* DATA SHOWN *

○ ○ ○ ○ ○ ○ ○

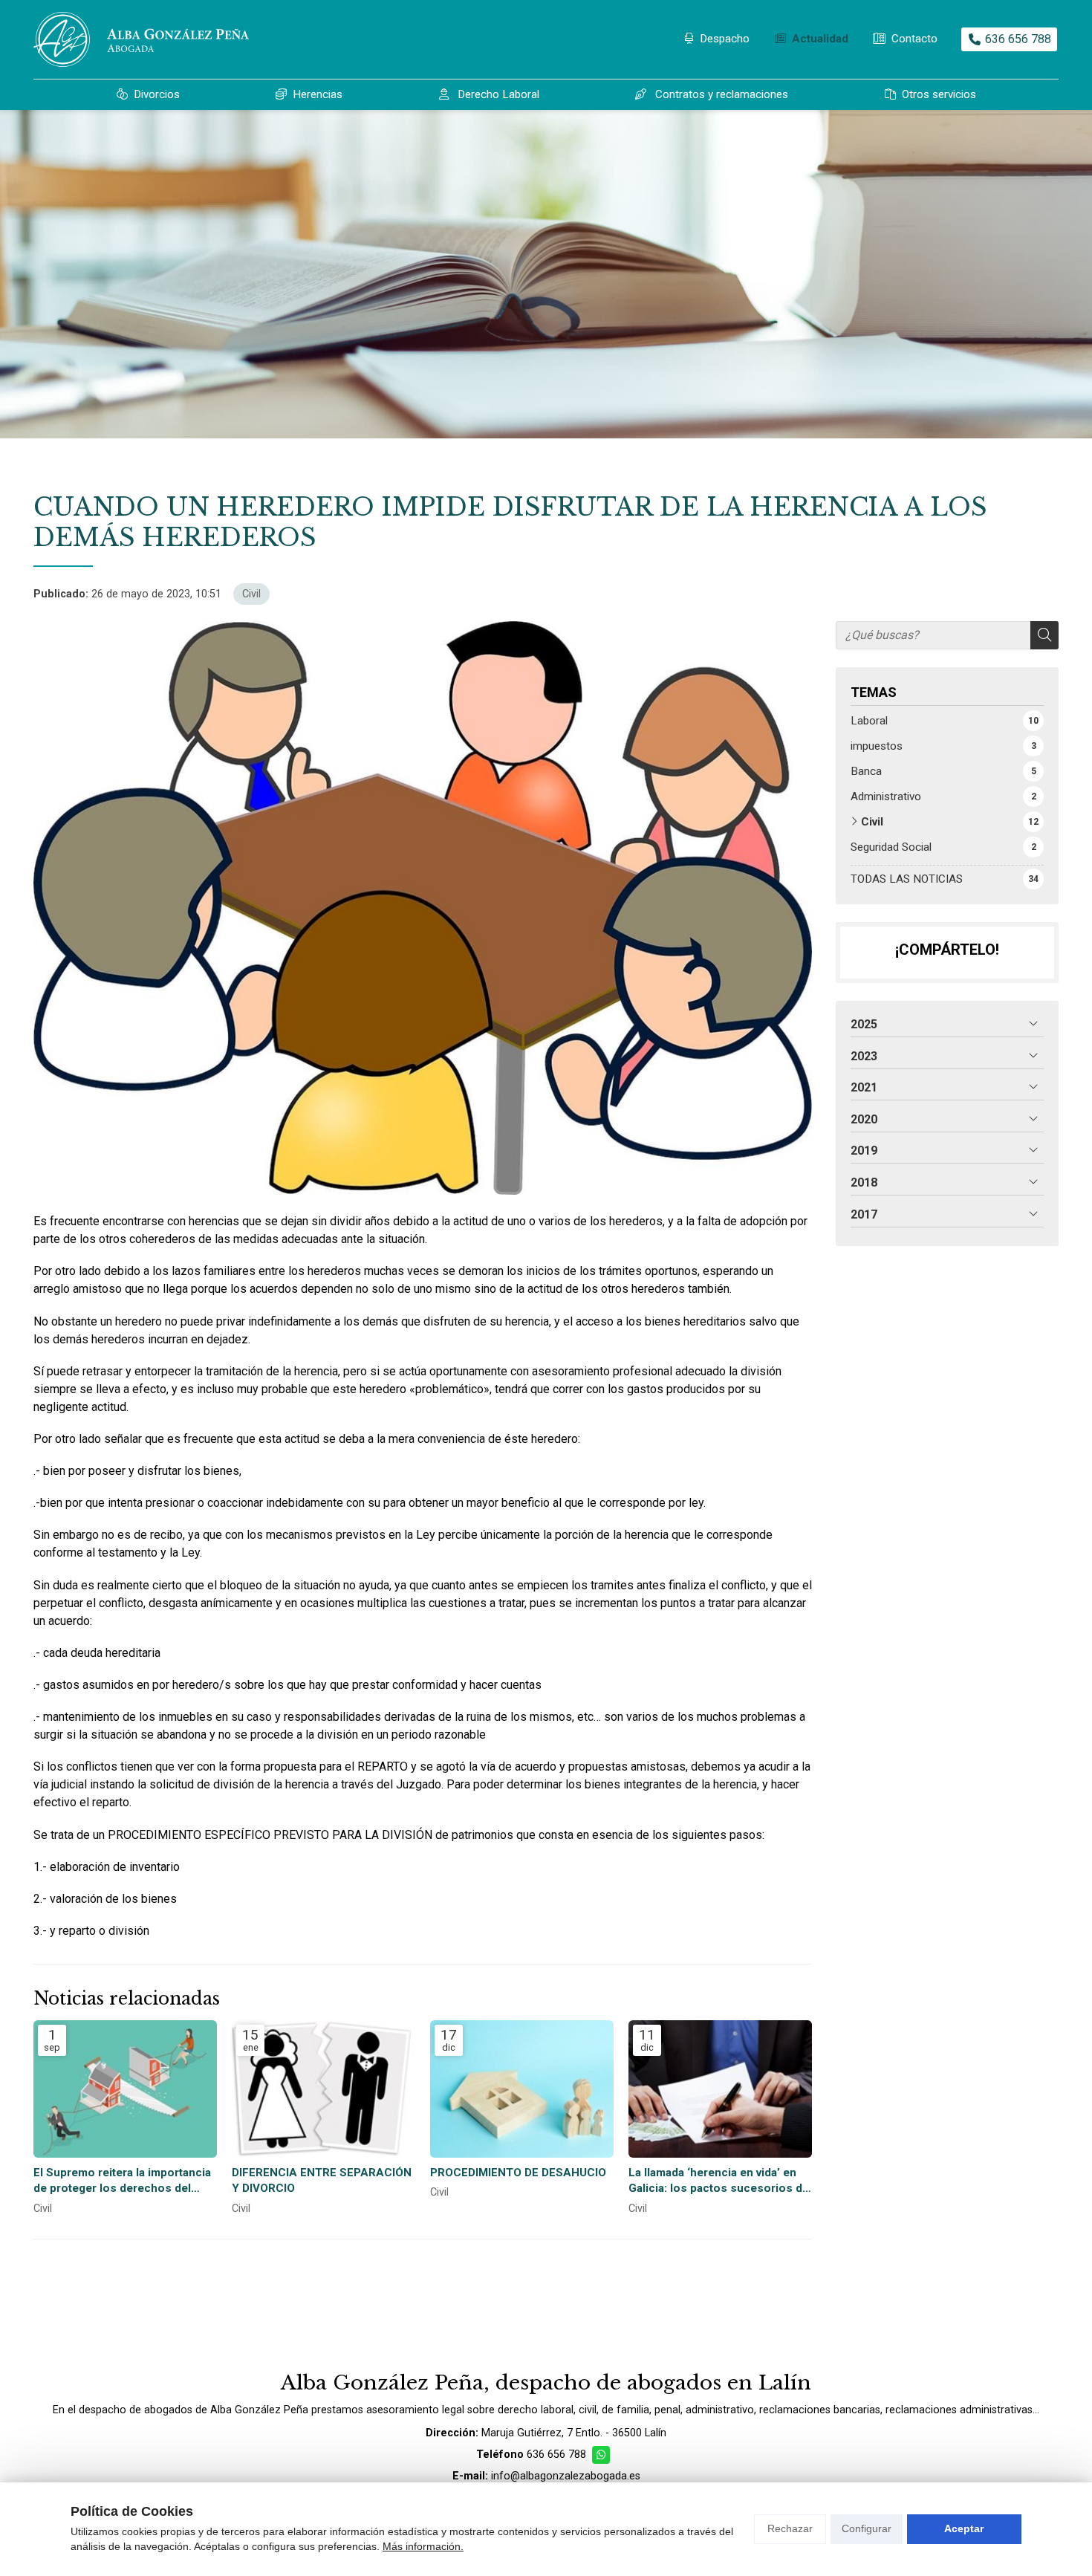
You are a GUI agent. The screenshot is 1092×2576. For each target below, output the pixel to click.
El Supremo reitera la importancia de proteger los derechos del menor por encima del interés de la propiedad (122, 2181)
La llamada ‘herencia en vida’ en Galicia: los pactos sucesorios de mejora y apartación (718, 2181)
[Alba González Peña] (141, 39)
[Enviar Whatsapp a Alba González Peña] (601, 2455)
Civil (251, 594)
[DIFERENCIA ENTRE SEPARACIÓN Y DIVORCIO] (323, 2089)
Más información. (423, 2546)
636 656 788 (556, 2454)
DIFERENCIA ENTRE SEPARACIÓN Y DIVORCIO (322, 2180)
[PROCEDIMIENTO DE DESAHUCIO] (522, 2089)
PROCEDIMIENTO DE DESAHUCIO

○ ○ ○ ○ ○ ○ ○

* WORK TO COMPLETE *
Pick each line holding "ENTRE" out of the entries above and return it.

* TASK RESULT *
[DIFERENCIA ENTRE SEPARACIÓN Y DIVORCIO] (323, 2089)
DIFERENCIA ENTRE SEPARACIÓN Y DIVORCIO (322, 2180)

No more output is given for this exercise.